A rippling, shimmering, curvilinear gauze of aquatic blues and sun-kissed orange, Bridget Riley’s Painting with Two Verticals 3 is an outstanding example of her recent work. From 1997, Riley departed from her previous perceptual explorations in dizzying optic networks and stripy chromatic dissonances, in favour of composing an extended series of curves. Based on a sixth of a circle, these snaking, sensual forms are worked into a stringent system of diagonal rasters, undulating in flat, abstract space, blurring perceptual boundaries between figure and ground, interlocking shapes, and colour variations. As a result of this spatial complexity, the perpendicular lines in Painting with Two Verticals 3 are disguised behind a rhythmic interweavement of curvilinear geometries, whilst diagonally aligned lozenges are disturbed by overlapping, alternately coloured counterparts in a tapestry of convoluted component relationships.

Riley designs her compositions in accordance with rigorous preplanning. The process, which often takes breathtakingly unexpected turns, has been compared to Matisse’s late cut-outs. Like Matisse’s large-scale paper works, Riley’s process involves creating preliminary cut-out models of the final painted composition, allowing her to experiment with emphatic axes, chromatic schemes and formal undulation. In addition, Riley responds to the rhythmical movement of Matisse’s curved figures with her own curvilinear characters. Writing on Matisse’s La Danse (1909-10), Riley noted that ‘arms and legs, whole bodies even, are lengthened and shortened as the development of the rhythm...The group, subject to the overall organization of colour and rhythm and entranced by the act of dancing, lose their separate identities and become one pictorial form, one organic unit...’ (B. Riley, quoted in Bridget Riley Paintings and Drawings 1961-2004, exh. cat. Sydney, 2004, p. 109). Similarly, with Riley’s mingling patterns in Painting with Two Verticals 3, the whole composition seems to dance and morph in an intertwined totality.

Whilst the viewer is invited to reflect upon the abstract nature of the piece as a perceptual game, deciphering the foregrounded dissections of curves at unexpected angles and chromatic pitches, Riley has also focused her work on a potential to evoke subjective emotional reminiscences from the depths of its structure.

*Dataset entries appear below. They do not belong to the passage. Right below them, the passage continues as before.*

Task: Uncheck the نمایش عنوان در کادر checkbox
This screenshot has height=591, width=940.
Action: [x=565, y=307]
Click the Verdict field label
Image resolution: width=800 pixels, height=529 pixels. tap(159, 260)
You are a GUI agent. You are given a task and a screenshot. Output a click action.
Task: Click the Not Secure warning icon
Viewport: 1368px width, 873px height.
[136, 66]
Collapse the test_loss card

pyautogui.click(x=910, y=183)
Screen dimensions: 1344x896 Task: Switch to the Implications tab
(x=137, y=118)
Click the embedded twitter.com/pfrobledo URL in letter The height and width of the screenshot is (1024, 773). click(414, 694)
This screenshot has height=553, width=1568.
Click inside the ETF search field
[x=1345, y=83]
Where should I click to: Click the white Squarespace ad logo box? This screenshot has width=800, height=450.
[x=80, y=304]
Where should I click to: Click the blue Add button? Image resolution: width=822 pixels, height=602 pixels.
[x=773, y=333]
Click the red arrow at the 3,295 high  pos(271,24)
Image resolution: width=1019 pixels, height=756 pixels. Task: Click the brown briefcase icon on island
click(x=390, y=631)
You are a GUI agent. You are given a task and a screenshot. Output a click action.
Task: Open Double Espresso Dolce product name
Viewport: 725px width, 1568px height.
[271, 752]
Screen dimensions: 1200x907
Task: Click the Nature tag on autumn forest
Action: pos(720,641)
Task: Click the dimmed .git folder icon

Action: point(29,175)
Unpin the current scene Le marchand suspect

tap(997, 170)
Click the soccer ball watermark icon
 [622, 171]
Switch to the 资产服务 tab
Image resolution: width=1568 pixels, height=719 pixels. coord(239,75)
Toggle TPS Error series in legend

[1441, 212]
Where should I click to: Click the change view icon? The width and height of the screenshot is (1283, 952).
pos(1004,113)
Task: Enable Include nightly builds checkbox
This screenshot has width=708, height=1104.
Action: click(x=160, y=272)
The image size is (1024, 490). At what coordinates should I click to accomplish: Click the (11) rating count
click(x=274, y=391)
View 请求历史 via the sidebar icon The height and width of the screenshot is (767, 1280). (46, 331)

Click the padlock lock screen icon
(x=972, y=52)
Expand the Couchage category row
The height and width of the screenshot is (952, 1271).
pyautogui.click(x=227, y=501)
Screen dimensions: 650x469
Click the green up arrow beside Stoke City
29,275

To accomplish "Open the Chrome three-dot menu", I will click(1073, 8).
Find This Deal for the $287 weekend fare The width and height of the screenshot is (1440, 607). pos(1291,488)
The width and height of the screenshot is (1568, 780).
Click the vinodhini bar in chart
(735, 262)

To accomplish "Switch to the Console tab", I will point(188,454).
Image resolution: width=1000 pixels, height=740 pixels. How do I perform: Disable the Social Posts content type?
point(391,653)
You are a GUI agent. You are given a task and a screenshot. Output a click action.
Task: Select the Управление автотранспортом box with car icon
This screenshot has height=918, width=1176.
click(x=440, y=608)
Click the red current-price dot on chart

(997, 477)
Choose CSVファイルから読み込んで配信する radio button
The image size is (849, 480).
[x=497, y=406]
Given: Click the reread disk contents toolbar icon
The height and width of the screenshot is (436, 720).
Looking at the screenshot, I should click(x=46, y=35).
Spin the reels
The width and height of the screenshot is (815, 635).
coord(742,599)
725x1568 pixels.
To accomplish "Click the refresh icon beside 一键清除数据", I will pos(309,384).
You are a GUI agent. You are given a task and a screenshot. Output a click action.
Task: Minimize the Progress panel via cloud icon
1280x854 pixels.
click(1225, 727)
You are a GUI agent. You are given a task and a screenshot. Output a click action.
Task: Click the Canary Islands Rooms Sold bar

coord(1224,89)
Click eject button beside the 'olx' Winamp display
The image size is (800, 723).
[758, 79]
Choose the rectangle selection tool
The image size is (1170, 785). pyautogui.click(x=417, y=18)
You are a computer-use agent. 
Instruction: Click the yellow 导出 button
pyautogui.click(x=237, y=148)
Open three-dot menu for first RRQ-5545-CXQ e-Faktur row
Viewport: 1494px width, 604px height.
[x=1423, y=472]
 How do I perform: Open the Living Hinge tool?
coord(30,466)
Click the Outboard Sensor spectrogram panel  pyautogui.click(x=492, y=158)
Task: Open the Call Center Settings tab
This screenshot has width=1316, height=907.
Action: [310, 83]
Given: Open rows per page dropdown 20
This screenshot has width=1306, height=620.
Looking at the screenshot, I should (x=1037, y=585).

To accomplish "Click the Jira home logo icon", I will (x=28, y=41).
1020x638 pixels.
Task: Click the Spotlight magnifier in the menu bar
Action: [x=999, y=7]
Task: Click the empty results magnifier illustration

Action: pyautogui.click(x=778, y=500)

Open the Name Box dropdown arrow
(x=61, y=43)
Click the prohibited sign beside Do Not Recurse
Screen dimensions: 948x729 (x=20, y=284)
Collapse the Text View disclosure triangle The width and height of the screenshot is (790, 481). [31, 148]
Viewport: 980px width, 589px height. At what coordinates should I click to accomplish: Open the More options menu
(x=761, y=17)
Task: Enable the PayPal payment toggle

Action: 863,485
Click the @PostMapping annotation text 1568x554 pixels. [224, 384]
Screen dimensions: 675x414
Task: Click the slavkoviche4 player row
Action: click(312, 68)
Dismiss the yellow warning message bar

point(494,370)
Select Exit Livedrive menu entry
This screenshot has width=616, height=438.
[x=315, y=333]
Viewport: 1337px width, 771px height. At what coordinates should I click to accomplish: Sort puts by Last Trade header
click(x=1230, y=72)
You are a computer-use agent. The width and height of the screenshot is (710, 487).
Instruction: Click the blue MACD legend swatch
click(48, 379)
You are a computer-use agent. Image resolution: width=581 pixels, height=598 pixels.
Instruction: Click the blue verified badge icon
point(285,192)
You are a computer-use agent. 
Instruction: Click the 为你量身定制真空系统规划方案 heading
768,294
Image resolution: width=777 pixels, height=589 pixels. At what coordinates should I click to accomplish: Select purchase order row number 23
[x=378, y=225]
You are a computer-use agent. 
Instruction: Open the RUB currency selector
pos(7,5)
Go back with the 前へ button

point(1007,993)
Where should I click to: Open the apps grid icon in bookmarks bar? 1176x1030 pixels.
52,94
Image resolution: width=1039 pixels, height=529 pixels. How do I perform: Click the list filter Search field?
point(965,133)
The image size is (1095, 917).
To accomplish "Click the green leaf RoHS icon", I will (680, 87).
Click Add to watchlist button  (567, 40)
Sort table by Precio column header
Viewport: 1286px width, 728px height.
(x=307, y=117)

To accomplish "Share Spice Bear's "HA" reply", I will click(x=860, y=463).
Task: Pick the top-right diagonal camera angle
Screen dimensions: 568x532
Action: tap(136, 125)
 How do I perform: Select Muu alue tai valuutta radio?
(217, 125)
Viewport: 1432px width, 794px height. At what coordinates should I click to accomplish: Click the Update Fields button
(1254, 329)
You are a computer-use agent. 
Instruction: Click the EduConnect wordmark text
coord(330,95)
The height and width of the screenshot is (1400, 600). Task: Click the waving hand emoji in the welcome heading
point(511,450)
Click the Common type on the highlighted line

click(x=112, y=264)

In conversation with Lynne Cook, Riley explained that ‘the sensations [the curve paintings] generate belong to all of us; those sensations of shine and shimmer are amongst our most common visual experiences. By recognising that what I had brought about in a purely abstract context was something that, in ordinary life, we share, though mostly unconsciously, it therefore became valid’ (B. Riley, quoted in ‘Bridget Riley in Conversation with Lynne Cooke’, Bridget Riley, exh. cat., Musée d’Art moderne la Ville de Paris, Paris, 2008, p. 147). With its turquoise and deep sea-blue resonating with the brighter colours of the orange and beige, Painting with Two Verticals 3 conjures images of beached paradises, or else the glowing warmth of a summer afternoon. In stirring figurative recollections and expressive responses, Riley creates works that long for endless contemplation, reflection and interpretation, forming immersive worlds out of mystifying abstraction.